Negri é e sempre foi um marxista. Não há dúvida. Mas igualmente um pensador que detecta uma crise do marxismo que da década de 70 e cujo ápice é a tese de um “fim da história” enunciada por Francis Fukuyama em 1989. O curioso é que para Negri é exatamente isso que ocasiona, ou antes passa a exigir da parte daqueles que, em suas palavras, não querem “comprazer-se na própria passividade”, uma renovação teórica profunda, uma verdadeira guinada ontológica mediante um “retorno a Espinosa” que é também um “retorno ao comunismo”. A justificativa diz tudo: porque “Espinosa é a ontologia”. A crença num “fim da história”, ele argumenta, depende de dois pressupostos negativos: recusar “toda verdade que a práxis humana constitui”, negar “ao comum construir-se pragmaticamente como tal”. É assim, e só assim, que “o tal ‘fim da história’ instala-se como senhor”. No fundo, para Negri, a questão não é somente política, mas antes ontológica, no sentido de que concerne à potência produtiva da práxis humana em geral e especialmente à da práxis coletiva, comum. Daí toda a importância do retorno a Espinosa e a sua ontologia. A particular conexão entre potência e multidão que o espinosismo estabelece seria, primeiro, um antídoto eficaz a toda e qualquer tentação de apregoar um “fim da história”; segundo, uma via profícua para renovação do marxismo. Toda questão prática, repete o italiano inúmeras vezes, é no fundo uma questão ontológica e é a própria ontologia do ser espinosano que nos garantiria um horizonte sempre aberto à criação ou constituição de novas formas de vida, à invenção de uma nova história; pois o ser, em Espinosa, “é já revolução”, noutras palavras, “infinito reabrir-se da possibilidade”.
Quem tem esse poder de constituir a própria realidade social, sempre nova? A multidão e só ela. Nisso, de alguma forma, Negri presta homenagem a seu passado operaísta, especialmente à tese fundamental do italiano Mario Tronti formulada na década de 60 no hoje clássico Operários e capital: “ao nível de capital socialmente desenvolvido, o desenvolvimento capitalista subordina-se às lutas operárias, vem depois delas e a elas deve fazer corresponder o mecanismo político da sua própria produção.” Tentemos entender. A esquerda sempre se preocupou com o capitalismo, e nisso fez bem; importa, contudo, inverter a perspectiva analítica: o ponto de vista do operário vem antes, o ponto de vista do capital é segundo, pois é o primeiro, mediante uma potência exprimida em suas lutas, que move o capital, faz que ele se mexa e inove tentando responder às lutas operárias.

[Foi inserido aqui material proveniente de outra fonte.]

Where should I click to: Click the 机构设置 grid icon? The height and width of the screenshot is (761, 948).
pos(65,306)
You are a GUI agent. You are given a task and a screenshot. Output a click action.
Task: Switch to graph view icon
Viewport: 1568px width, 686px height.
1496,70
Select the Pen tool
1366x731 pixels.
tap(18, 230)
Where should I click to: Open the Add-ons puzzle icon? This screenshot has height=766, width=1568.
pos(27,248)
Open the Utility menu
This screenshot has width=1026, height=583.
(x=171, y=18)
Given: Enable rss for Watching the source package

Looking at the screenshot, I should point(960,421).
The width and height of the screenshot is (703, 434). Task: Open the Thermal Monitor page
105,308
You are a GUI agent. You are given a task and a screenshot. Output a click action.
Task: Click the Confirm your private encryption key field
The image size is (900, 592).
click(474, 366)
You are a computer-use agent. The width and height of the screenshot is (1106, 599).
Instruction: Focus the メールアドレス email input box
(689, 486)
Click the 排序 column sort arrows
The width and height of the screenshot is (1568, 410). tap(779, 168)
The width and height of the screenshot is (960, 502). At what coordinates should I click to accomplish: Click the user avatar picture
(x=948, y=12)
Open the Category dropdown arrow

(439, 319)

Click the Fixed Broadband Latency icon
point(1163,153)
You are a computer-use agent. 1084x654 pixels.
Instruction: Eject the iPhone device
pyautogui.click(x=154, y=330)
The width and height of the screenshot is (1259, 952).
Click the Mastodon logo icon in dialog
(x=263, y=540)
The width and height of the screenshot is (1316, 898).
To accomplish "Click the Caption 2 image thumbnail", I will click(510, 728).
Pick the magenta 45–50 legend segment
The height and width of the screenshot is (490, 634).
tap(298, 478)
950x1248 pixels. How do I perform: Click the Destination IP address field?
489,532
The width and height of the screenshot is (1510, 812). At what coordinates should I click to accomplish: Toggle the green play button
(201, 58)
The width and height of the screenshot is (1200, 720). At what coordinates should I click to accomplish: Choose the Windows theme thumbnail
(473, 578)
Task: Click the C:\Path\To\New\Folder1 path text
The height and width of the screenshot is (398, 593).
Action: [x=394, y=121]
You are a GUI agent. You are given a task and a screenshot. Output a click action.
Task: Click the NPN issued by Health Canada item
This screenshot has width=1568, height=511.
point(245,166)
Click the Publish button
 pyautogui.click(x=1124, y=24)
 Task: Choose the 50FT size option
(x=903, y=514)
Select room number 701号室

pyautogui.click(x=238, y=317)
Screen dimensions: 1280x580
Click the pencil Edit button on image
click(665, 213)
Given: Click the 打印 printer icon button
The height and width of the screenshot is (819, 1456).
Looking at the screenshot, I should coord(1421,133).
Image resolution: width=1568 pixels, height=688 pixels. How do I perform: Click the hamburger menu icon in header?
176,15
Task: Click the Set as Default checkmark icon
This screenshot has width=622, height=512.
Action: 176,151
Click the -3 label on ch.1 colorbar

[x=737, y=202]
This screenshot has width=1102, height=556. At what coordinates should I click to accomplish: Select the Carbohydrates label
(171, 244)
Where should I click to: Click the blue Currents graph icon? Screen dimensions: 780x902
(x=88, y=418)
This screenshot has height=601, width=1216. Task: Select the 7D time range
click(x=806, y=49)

Num exemplo grosseiro: a automatização das fábricas não passa de resposta às greves dos trabalhadores, pois, como todos sabem, máquina não pede aumento de salário.
Lido ontologicamente, como o faz Negri, isso quer dizer: é a multidão, portadora do trabalho vivo que é fonte de toda riqueza, que constitui o mundo social e o próprio capital tal como ele hoje se apresenta no Império. O capital apenas “vampiriza”, explora, é inteira negatividade, ao passo que só a multidão cria, constitui, é inteira positividade. Só ela é dotada de um poder constituinte. Mas eis que, sendo assim, sobrevém uma última questão, incontornável, e que é a mais difícil de todas: quem é a multidão?
Levando ao pé da letra Deleuze e Guattari, de onde partimos, seria complicado precisar. Para eles, um conceito é autorreferencial, portanto irredutível a um estado de coisas; ele diz o acontecimento, não os que fazem acontecer. Já Negri, em coerência com sua trajetória, tem de se ver com isso, e vai conduzir a questão a um tópico clássico da reflexão marxista. Dizer quem é a multidão é topar com o problema da organização.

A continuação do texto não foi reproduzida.